- [Text shown]:

▬▬▬▬▬▬▬▬▬▬

Vedanta’s Western Poet

By Mark Hawthorne

For many Westerners, their introduction to Hinduism came not from yoga or a respected guru, but from a boyish British author, Christopher Isherwood, a Renaissance man of letters, writing plays, short stories, screenplays, poems, novels and nonfiction. Though he is perhaps best known as the author of such works as The Berlin Stories (later made into the hit play and movie, “Cabaret”), his involvement in the Vedanta movement in California from the 1940s through the 1980s left a permanent imprint on the cultural landscape and helped raise the profile of Hinduism in the West. Song of God: Bhagavad Gita, his collaborative effort with Swami Prabhavananda, first published in 1944, has sold more than a million copies.

Christopher Isherwood was born in 1904 to an upper-middle-class family in Cheshire, England, was educated at Cambridge and lived in Southern California from 1939 until his death in 1986. A pacifist strongly opposed to the war in Europe, he settled in Los Angeles to be close to fellow British expatriates Aldous Huxley and Gerald Heard. Huxley was the famed author of Brave New World and other noted novels. Heard was an Irish mystic and historian who meditated six hours a day and founded his own monastery at Trabuco Canyon (later donated to the Vedanta Society). Isherwood was already an established author when he left Europe, and he had no trouble finding work writing for films in Hollywood.

In the summer of 1939, Heard introduced Isherwood to Swami Prabhavananda. The Swami, who founded the Vedanta Society of Southern California, had been involved in the independence movement in India, and Isherwood was drawn to this charismatic and sophisticated holy man. The association of prominent writers such as Isherwood and Huxley, and philosophers like Heard and J. Krishnamurti, gave a high profile to Vedanta in Southern California in the 40s and 50s, long before the influx of Eastern teachers in the 1960s.

Swami Prabhavananda initiated Isherwood into Vedanta in November of 1940, giving him a mantram and the traditional Ramakrishna Order rudraksha mala (prayer beads). The author took to the religion wholeheartedly, attending lectures at the Vedanta Center in Los Angeles, practicing yoga and learning the power of the sacred Om. Three years later, he moved into the Vedanta Center, taking a small room in the house the Swami called Brahmananda Cottage. For a while he contemplated undertaking the rigorous 12-year training to become a Ramakrishna swami, but ultimately decided to continue his “writing dharma.”

Isherwood continued to write screenplays and secular books such as Prater Violet and The Berlin Stories. He later referred to his writing studio as “just an office I visit in the daytime, a spectacular example of the world of maya, one might say.” He found a much deeper fulfillment when Swami Prabhavananda requested his help with Swami’s translations of Hindu scripture. For How to Know God: The Yoga Aphorisms of Patanjali, he wrote commentary and smoothed out the Swami’s rough translation. Isherwood was intimidated by Swami’s next project: translating Shankara’s Crest-Jewel of Discrimination, which again called for the author to put his guru’s English into readable prose. Isherwood felt unworthy to the task, and his progress was slow. Yet as with Patanjali’s classic work, Isherwood’s editing resulted in a clear and very readable translation.

▬▬▬▬▬▬▬▬▬▬

- [Given data]:

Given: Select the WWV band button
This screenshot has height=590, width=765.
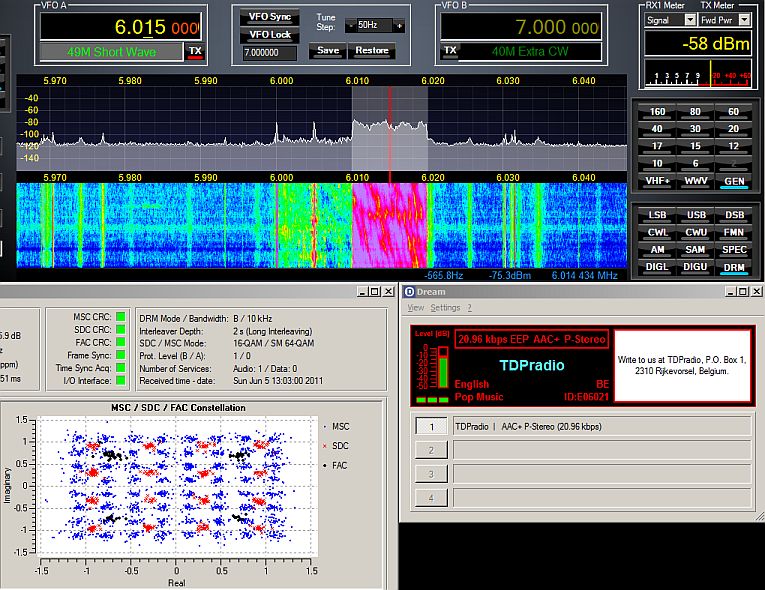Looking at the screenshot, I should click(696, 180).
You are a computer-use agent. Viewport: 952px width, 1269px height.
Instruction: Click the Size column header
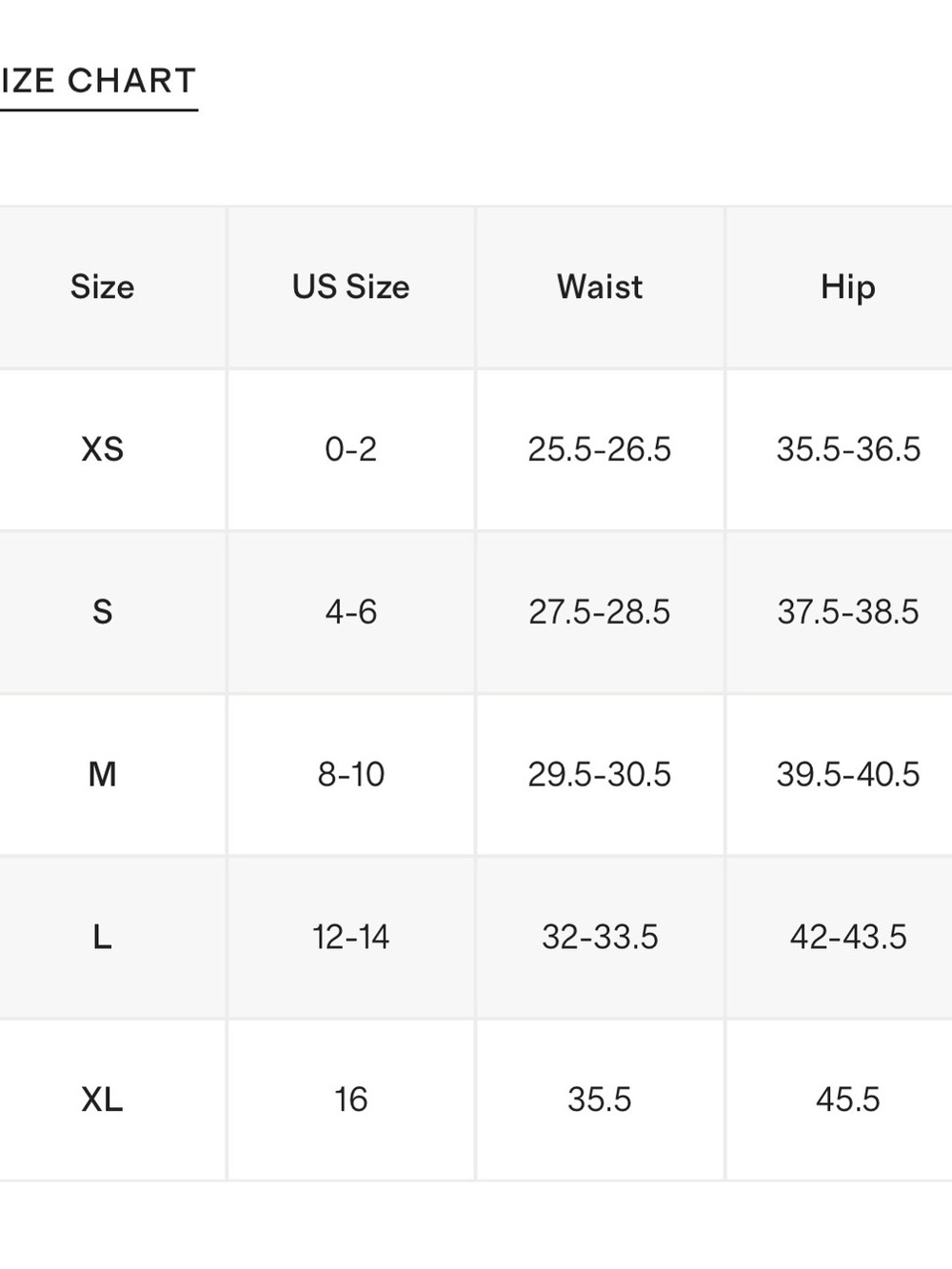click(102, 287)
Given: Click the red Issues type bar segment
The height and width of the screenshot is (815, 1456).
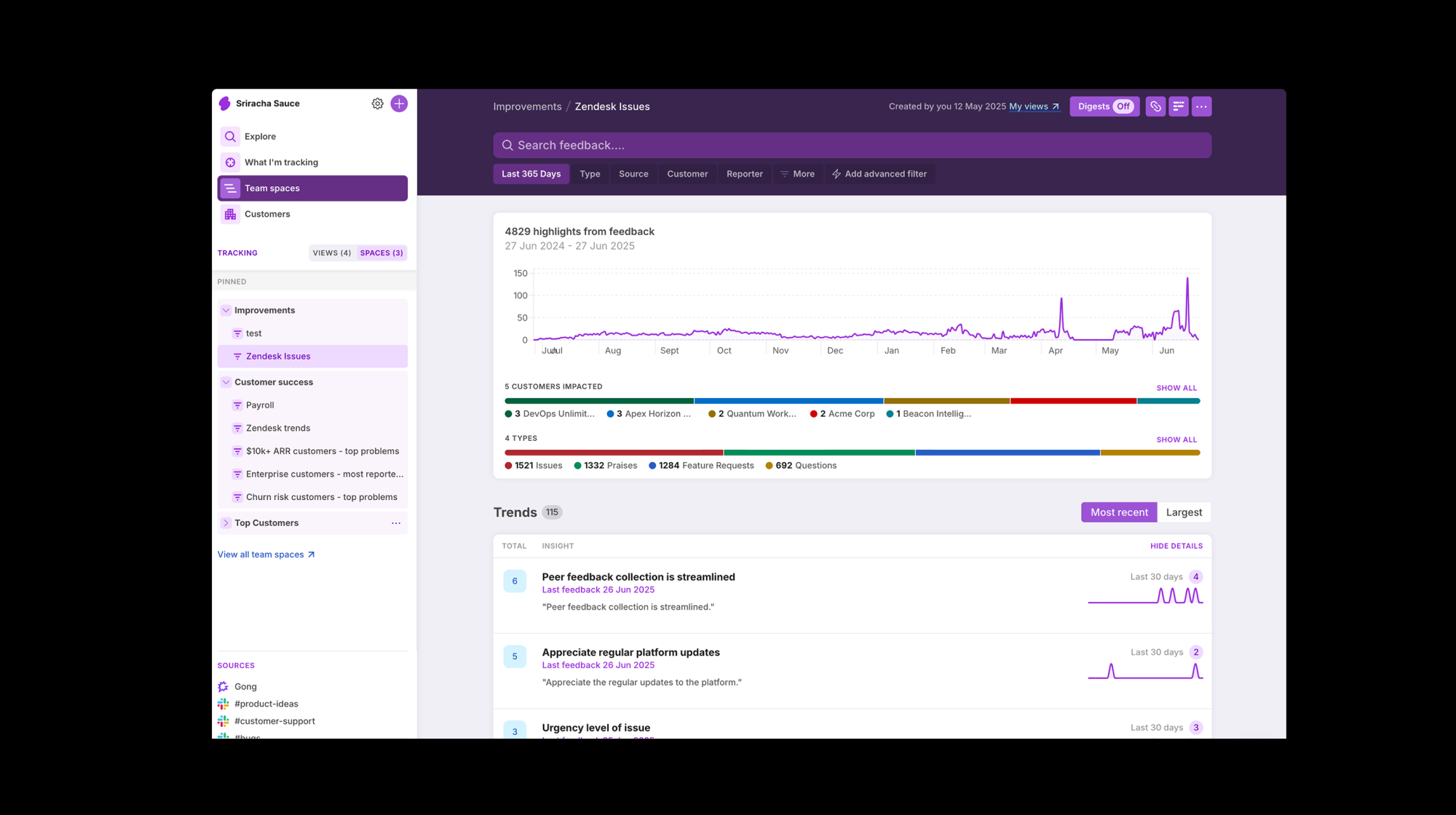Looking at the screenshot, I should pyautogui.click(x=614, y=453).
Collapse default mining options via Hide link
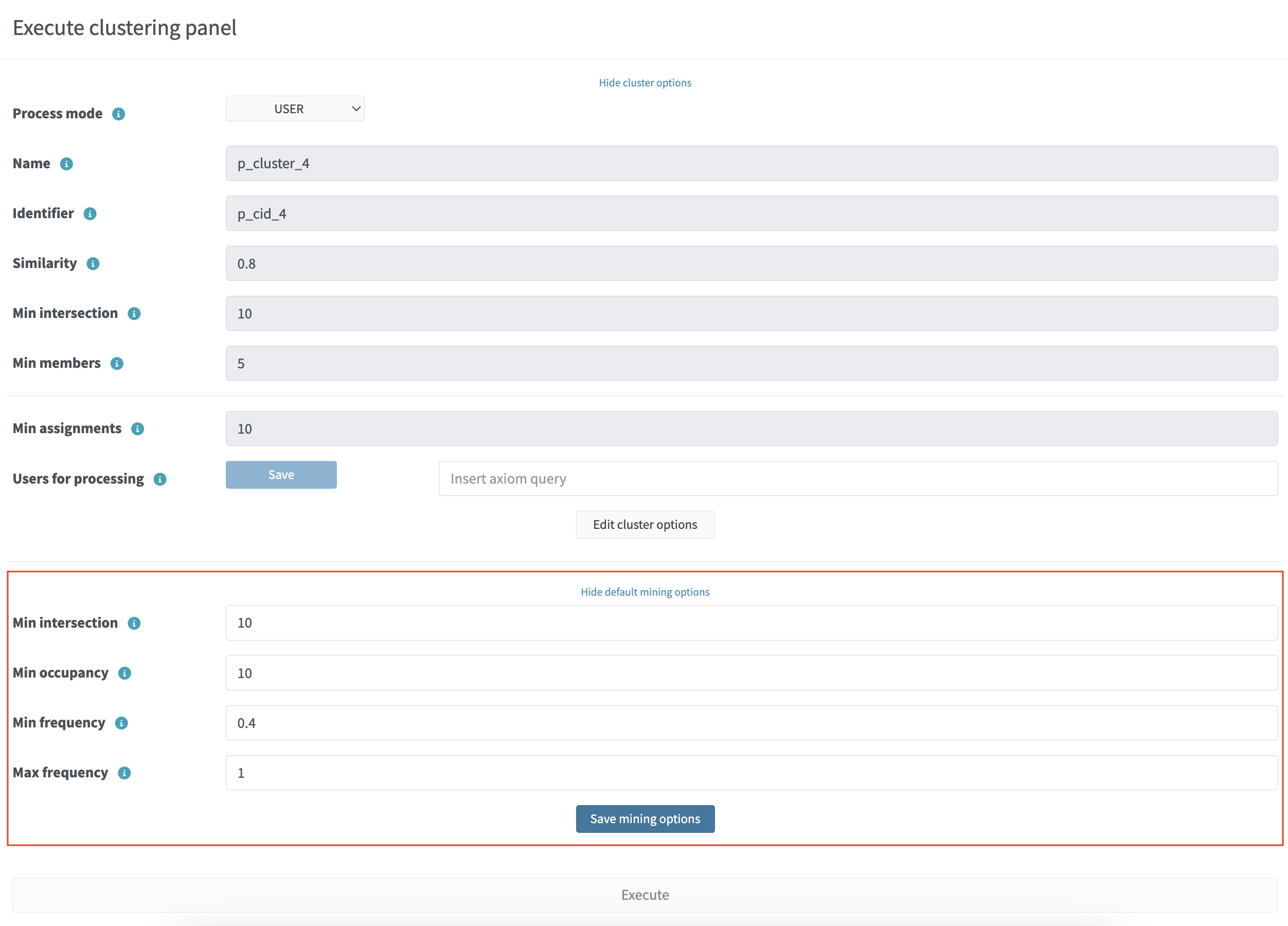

▬▬▬▬▬▬▬▬▬▬

- [Work to do]:
A - In the Isherwood article, swap "a respected guru" for "a revered teacher" and write out the part from "By Mark Hawthorne" up to and including "a million copies.".
B - Translate this sentence from the Isherwood article into Spanish: "In the summer of 1939, Heard introduced Isherwood to Swami Prabhavananda."
C - Extend the Isherwood article past its final sentence with the next part.

- [Results for the exercise]:
A -
By Mark Hawthorne

For many Westerners, their introduction to Hinduism came not from yoga or a revered teacher, but from a boyish British author, Christopher Isherwood, a Renaissance man of letters, writing plays, short stories, screenplays, poems, novels and nonfiction. Though he is perhaps best known as the author of such works as The Berlin Stories (later made into the hit play and movie, “Cabaret”), his involvement in the Vedanta movement in California from the 1940s through the 1980s left a permanent imprint on the cultural landscape and helped raise the profile of Hinduism in the West. Song of God: Bhagavad Gita, his collaborative effort with Swami Prabhavananda, first published in 1944, has sold more than a million copies.

B - En el verano de 1939, Heard le presentó a Isherwood a Swami Prabhavananda.

C -
The English version of the Song of God: Bhagavad Gita was Isherwood’s crowning achievement. The book was almost unknown to readers in the US at the time, and Isherwood was pleased to play a part in its translation, although he struggled to put the Swami’s interpretation into words that did justice to the Gita. His first draft was in prose form, but Isherwood found it lacking–he could not see that his version was any better than those that came before. He was suddenly inspired when he remembered that the Bhagavad Gita was part of an even larger epic poem. Why not transform his “creaky antiquated prose,” as he put it, into lines of verse? The resulting mixture of poetry and prose is alive with alliteration and imagery.

In his introduction to the Gita translation, Aldous Huxley, also a disciple of the Swami, wrote: “We should be grateful to Swami Prabhavananda and Mr. Isherwood for having given us this new version of the book–a version which can be read, not merely without that dull aesthetic pain inflicted by all too many English translations from the Sanskrit, but positively with enjoyment.” Perhaps the most telling endorsement of their translation is that it is still in print, more than 50 years after it was first published.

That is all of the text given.